Speaking at the BFI London Film Festival awards in London, the âEnglish Patient' actor Ralph Fiennes said that modern language "is being eroded" and blamed "a world of truncated sentences, soundbites and Twitter", writes Lucy Jones at the Telegraph.
"Our expressiveness and our ease with some words is being diluted so that the sentence with more than one clause is a problem for us, and the word of more than two syllables is a problem for us," he said.
Fiennes said that students at drama schools were among those that are especially suffering from the impact of social networking sites on our lives.
"I hear it, too, from people at drama schools, who say the younger intake find the density of a Shakespeare text a challenge in a way that, perhaps, (students) a few generations ago maybe wouldn't have."
Fiennes also questioned whether Shakespeare was even relevant at all in a time of dumbed-down English language.
"I think we're living in a time when our ears are attuned to a flattened and truncated sense of our English language, so this always begs the question, is Shakespeare relevant? But I love this language we have and what it can do, and aside from that I think the themese in his plays are always relevant."
Fiennes, who does not use Twitter, is not alone in his theory. JP Davidson, the author of Planet Word and a linguistic expert, talked this week about longer words dying out in favor of shortened text message-style terms.

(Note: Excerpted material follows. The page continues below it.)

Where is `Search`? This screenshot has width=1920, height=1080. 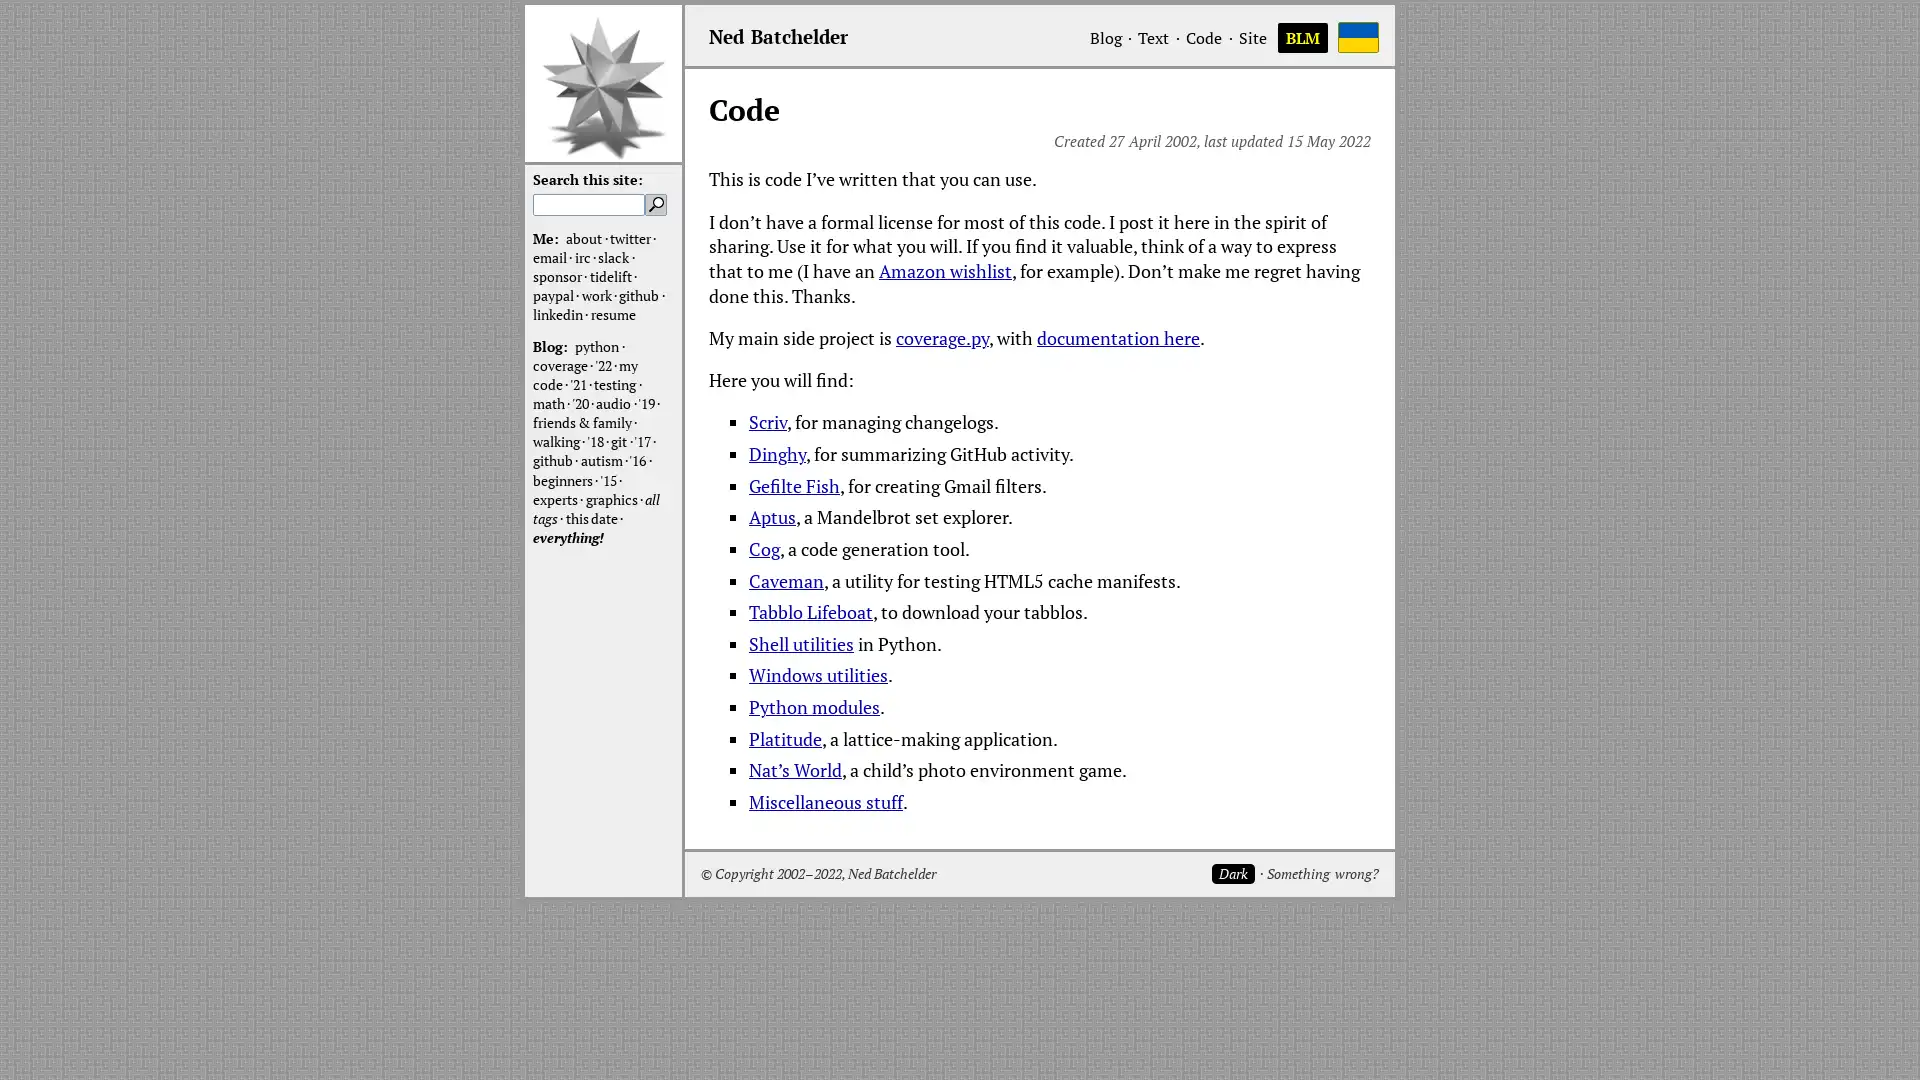
Search is located at coordinates (656, 204).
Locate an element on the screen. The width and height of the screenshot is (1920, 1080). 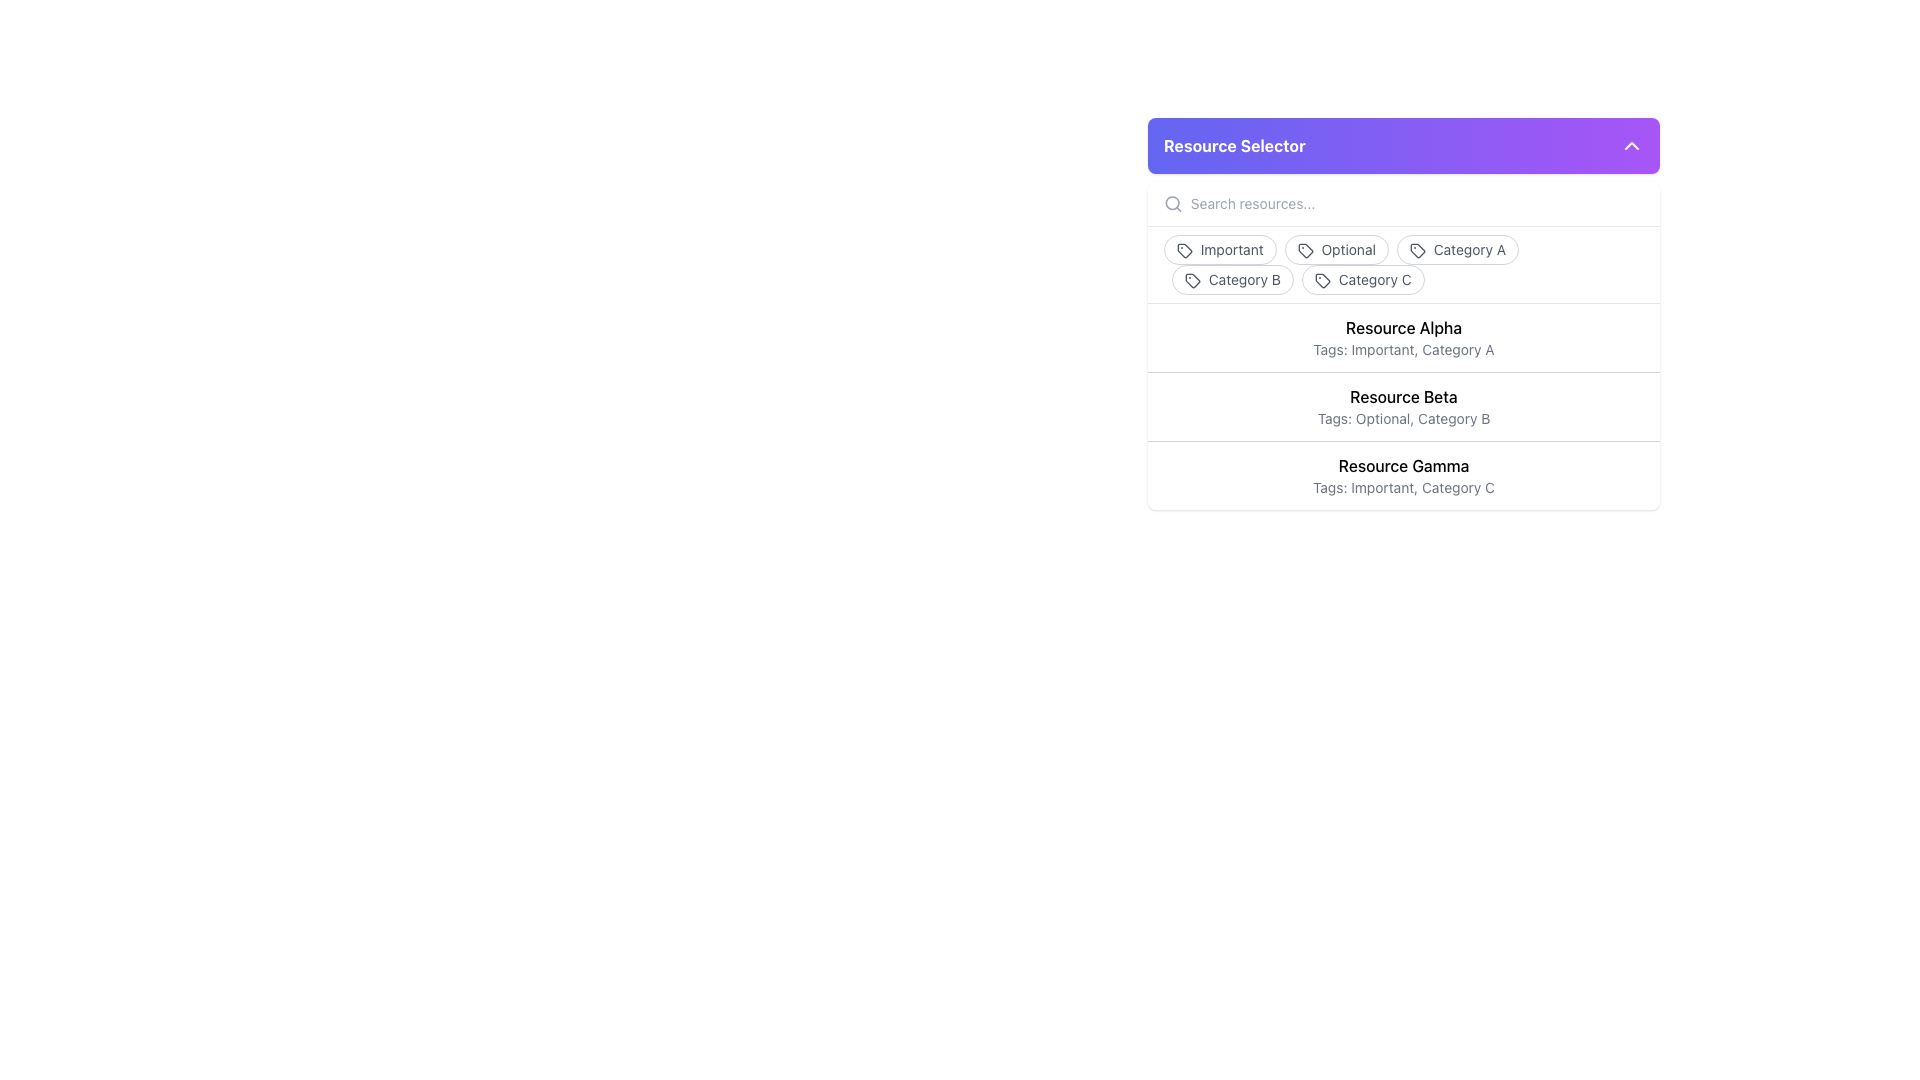
the decorative icon located to the left of the 'Category A' button in the 'Resource Selector' section, which visually signifies its function as a category selector is located at coordinates (1416, 250).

He said: "You only have to look on Twitter to see evidence of the fact that a lot of English words that are used say in Shakespeare's plays or PG Wodehouse novels — both of them avid inventors of new words — are so little used that people don't even know what they mean now.

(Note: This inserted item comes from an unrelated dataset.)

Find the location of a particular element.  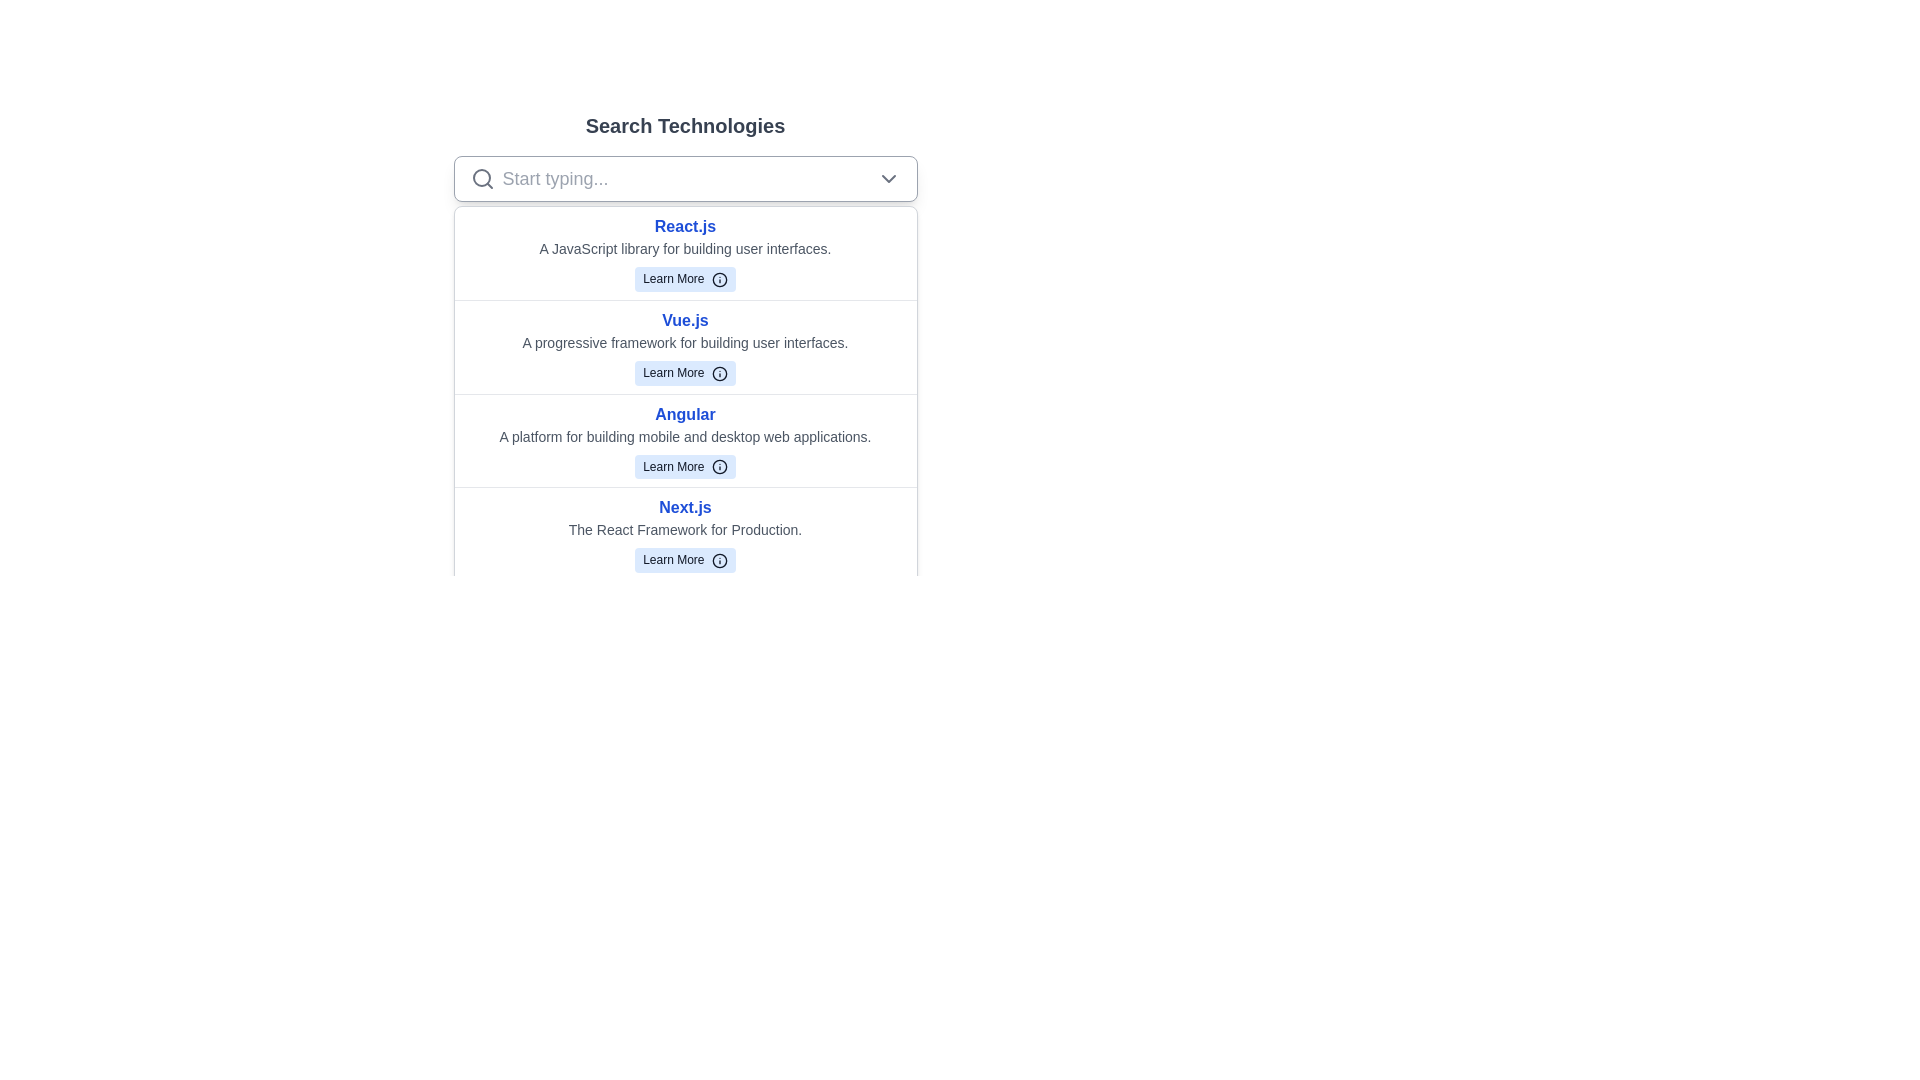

"This could be viewed as regrettable, as there are some great descriptive words that are being lost and these words would make our everyday language much more colourful and fun if we were to use them.
"But it's only natural that with people trying to fit as much information in 140 characters that words are getting shortened and are even becoming redundant as a result."
Ralph Fiennes was speaking after he received the British Film Institute Fellowship at the BFI London Film Festival awards in Old Street.